Another approach is to create a policy for each action to be performed, then create a single requirement and give it a generic name like AuthorizationContextRequirement and create a PolicyConetxt object for each handler as before. This way you can do all the checks for ownership, roles, and permissions in one handler. So, all your policies will have the same one and only one requirement, but the implementation will be different in each of the requirement’s handlers.

Don’t reinvent the wheel – use framework interfaces

If you do not see the need to develop your own mechanisms for authorization, you should stick to the mechanisms provided by the framework and described above. This way, your solution will be cleaner and more understandable to a wider range of developers working on the project and to those who join later.

Some drawbacks to using this approach

Almost every decision you have to make when developing an application is some kind of trade-off between simplicity, performance, cleanliness, etc.

The downside for some here might be that you have to go to the database twice. Once for authorization check when you compare users, context entities and primary and foreign keys. And then later when access is granted to get the resource with the details to be worked on.
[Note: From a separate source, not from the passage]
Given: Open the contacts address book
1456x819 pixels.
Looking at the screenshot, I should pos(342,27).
Another disadvantage could be the creation of a class for each AuthroizationRequirementHandler of a specific context model, but in my opinion it is just more work to keep everything clean and tidy.
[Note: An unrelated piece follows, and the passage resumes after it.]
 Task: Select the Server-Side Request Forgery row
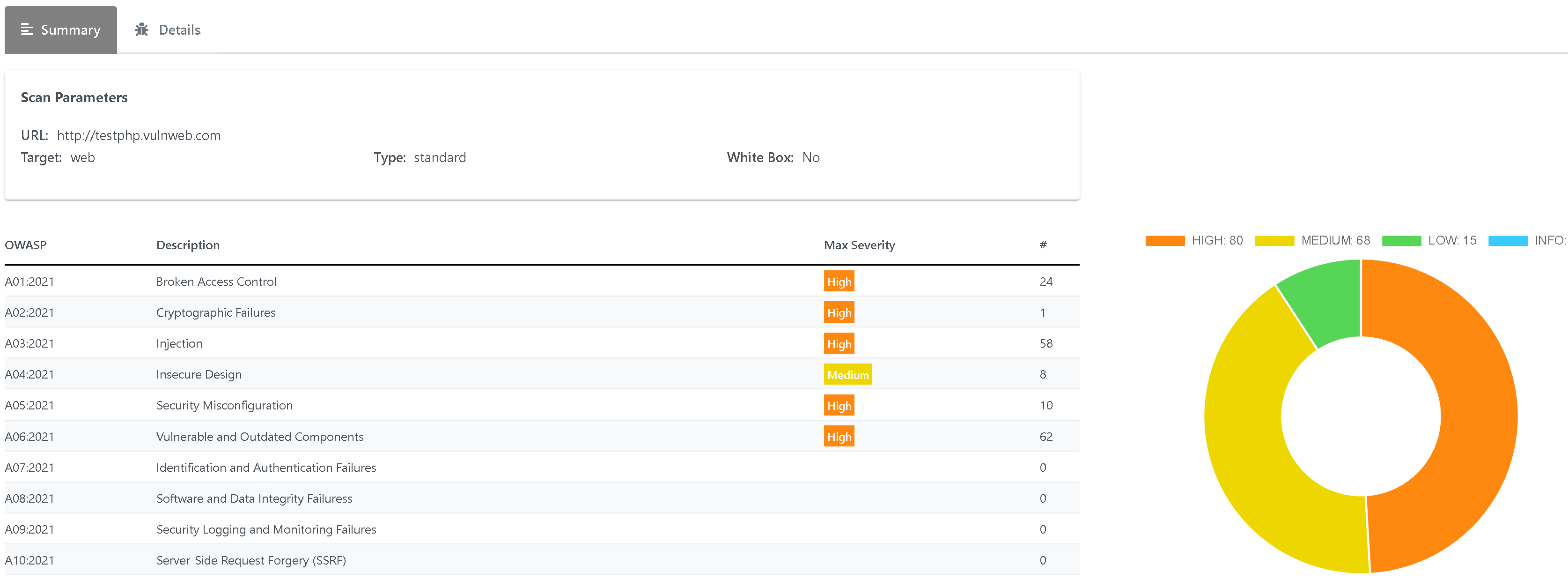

Best practices for effective authorization

Think about security concerns early on when starting a new project – work together with clients, project managers and business analysts on an issue.

Keep your authorization logic close to the API endpoints – do not pollute the business layer and logic.

Use framework defaults for your authorization requirements. This way, others working on a project or joining later on will already be familiar with it if the foundation is built on standards.

Even if you do not use framework-specified interfaces given by the framework, place authorization at the “front door” and do not spread it randomly throughout the business logic or other parts of the code.